By: Annie Duong
This year’s Nobel Prize in Physiology/Medicine was awarded to Japanese biologist Yoshinori Ohsumi for his work in discovering the biological and chemical mechanisms that underlie autophagy, a crucial process in which cells break down and recycle cell components. Ohsumi started his experiments in the 1988, where he used yeast cells to focus on how proteins were degraded in the vacuole, a space inside the cell’s cytoplasm .
Ohsumi began his experiment by proving that autophagy does indeed exist in yeast organisms by disrupting the degradation process in order to accumulate autophagosomes so that they could become visible under a microscope. Mutated yeast cells were cultured so that they lacked certain enzymes responsible for vacuolar degradation. Ohsumi discovered that the vacuolar components contained vesicles, known as autophagosomes. This remarkable discovery led to further experiments to study thousands more of mutant yeasts and the 15 genes that facilitate autophagy . This allowed Ohsumi to further map the core 36 proteins that allowed autophagosomes to form .

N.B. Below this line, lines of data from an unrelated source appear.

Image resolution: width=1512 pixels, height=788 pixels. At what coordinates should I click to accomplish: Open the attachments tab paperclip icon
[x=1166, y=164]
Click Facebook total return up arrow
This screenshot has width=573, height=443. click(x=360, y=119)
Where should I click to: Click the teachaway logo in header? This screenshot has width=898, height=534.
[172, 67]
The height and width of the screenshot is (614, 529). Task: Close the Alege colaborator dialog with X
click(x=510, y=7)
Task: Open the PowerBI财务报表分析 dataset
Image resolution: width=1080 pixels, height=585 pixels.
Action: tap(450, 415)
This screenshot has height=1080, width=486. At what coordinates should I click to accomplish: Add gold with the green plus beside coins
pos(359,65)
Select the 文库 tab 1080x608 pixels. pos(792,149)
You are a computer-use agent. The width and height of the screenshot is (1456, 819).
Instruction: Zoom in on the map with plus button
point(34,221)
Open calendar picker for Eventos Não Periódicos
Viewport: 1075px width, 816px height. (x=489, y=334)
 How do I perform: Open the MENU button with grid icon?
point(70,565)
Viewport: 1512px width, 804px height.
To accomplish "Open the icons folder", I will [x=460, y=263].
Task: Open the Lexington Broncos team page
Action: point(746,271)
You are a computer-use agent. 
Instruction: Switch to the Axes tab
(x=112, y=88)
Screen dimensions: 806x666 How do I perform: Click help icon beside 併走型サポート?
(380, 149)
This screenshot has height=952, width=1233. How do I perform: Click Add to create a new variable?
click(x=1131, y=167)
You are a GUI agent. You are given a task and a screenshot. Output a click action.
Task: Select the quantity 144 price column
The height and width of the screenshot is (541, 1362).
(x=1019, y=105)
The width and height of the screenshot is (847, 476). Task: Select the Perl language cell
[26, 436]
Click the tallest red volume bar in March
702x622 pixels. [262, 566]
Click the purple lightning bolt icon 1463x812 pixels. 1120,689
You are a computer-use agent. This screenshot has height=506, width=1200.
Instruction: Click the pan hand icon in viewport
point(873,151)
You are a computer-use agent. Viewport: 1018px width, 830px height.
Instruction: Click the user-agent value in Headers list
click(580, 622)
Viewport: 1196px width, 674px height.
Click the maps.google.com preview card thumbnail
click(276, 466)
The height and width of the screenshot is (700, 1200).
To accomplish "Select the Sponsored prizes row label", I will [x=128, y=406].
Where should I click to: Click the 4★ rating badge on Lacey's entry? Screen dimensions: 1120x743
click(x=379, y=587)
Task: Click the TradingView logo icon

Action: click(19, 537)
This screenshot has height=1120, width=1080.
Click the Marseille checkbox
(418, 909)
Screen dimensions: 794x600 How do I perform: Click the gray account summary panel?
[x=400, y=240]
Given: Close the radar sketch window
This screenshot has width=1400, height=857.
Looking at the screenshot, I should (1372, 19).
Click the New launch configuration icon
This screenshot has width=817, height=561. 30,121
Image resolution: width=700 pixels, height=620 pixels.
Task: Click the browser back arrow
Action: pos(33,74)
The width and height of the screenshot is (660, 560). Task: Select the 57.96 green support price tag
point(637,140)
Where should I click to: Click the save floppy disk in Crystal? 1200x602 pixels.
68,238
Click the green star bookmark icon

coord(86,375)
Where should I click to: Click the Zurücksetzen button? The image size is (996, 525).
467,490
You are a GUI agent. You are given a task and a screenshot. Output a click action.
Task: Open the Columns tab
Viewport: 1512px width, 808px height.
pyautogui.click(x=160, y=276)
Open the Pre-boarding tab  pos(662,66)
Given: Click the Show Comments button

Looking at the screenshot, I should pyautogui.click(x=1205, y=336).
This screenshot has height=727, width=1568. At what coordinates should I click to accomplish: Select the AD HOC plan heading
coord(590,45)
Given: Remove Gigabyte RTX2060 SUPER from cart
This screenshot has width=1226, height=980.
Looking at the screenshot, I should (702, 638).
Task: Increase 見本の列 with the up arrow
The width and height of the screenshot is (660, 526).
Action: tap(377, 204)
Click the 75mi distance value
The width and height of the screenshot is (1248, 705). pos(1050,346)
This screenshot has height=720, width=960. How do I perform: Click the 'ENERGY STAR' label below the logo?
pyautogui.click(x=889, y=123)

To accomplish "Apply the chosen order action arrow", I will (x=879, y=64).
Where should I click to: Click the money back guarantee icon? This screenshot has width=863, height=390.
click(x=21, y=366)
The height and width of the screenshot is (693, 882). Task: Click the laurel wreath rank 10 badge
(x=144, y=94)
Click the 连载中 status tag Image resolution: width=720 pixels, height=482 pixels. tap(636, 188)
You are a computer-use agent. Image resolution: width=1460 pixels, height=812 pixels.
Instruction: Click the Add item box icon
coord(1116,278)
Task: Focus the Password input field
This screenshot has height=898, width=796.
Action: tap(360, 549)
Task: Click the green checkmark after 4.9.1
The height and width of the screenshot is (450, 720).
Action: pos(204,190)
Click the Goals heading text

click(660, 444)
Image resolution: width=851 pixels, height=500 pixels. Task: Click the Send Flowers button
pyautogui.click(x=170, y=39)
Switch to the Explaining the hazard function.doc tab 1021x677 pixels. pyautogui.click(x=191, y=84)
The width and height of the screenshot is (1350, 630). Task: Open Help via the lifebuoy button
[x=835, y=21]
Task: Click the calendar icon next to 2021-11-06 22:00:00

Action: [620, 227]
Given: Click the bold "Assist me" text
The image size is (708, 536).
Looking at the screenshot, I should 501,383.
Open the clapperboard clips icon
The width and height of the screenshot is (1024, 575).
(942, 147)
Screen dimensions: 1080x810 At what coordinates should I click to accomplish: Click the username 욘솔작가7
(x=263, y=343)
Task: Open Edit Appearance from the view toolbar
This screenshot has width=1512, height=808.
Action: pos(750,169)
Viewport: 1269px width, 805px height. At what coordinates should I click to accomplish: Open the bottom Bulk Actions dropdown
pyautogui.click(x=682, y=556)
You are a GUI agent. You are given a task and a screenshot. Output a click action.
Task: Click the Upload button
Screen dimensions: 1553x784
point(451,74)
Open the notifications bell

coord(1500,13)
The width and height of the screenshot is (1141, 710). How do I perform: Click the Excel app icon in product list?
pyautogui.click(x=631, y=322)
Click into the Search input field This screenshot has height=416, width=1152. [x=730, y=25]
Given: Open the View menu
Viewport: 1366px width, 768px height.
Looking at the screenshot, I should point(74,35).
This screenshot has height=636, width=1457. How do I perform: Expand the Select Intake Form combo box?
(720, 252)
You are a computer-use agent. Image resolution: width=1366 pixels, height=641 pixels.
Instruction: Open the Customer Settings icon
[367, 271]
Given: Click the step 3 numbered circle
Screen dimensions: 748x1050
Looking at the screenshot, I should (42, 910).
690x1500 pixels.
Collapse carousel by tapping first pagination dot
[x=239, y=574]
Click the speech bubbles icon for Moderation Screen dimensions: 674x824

The discovery of these biological pathways has proved to be momentous in trying to illuminate how human diseases work. Autophagy is clearly connected to genes, as the process was induced when exposed to chemicals that introduced new mutations . This led to further research in studying human diseases such as Parkinson’s disease, lysosomal storage disorders, cancer, and Crohn’s disease. For example, mutations in the PARK 2/Parkin and PARK 6/Parkin genes cause Parkinson’s disease (PD), a neurodegenerative disorder characterized by lethargic movements and tremors. A kinase protein, called PINK 1, is associated with the mitochondria. When the mitochondria is damaged, the PINK1 signals to the Parkin gene to be activated. which then aggregates a number of mitochondrial membrane proteins. This results in the degradation of mitochondrial proteins. The damage, if found in excess, is correlated with Parkinson’s disease. Without the understanding of the autophagic proteins and their mechanisms, diseases such as these could not have been examined in further detail .
Further implications of autophagy research lie in other metabolic diseases, such as diabetes and obesity . Cell degradation is a widely used process for mediating many metabolic process that maintain homeostasis in several major organs. Current research is still trying to uncover how changes in metabolism from autophagy has affected the advancement of certain human diseases. Some potential therapies include developing drugs that stimulate autophagy in order to activate certain pathways to aid patients with Type II diabetes or nephropathic related diseases. Fortunately, with the autophagic process so clearly elucidated by Ohsumi’s work, a bright hope remains for patients with these various disorders as new therapies are being developed to help better their lives.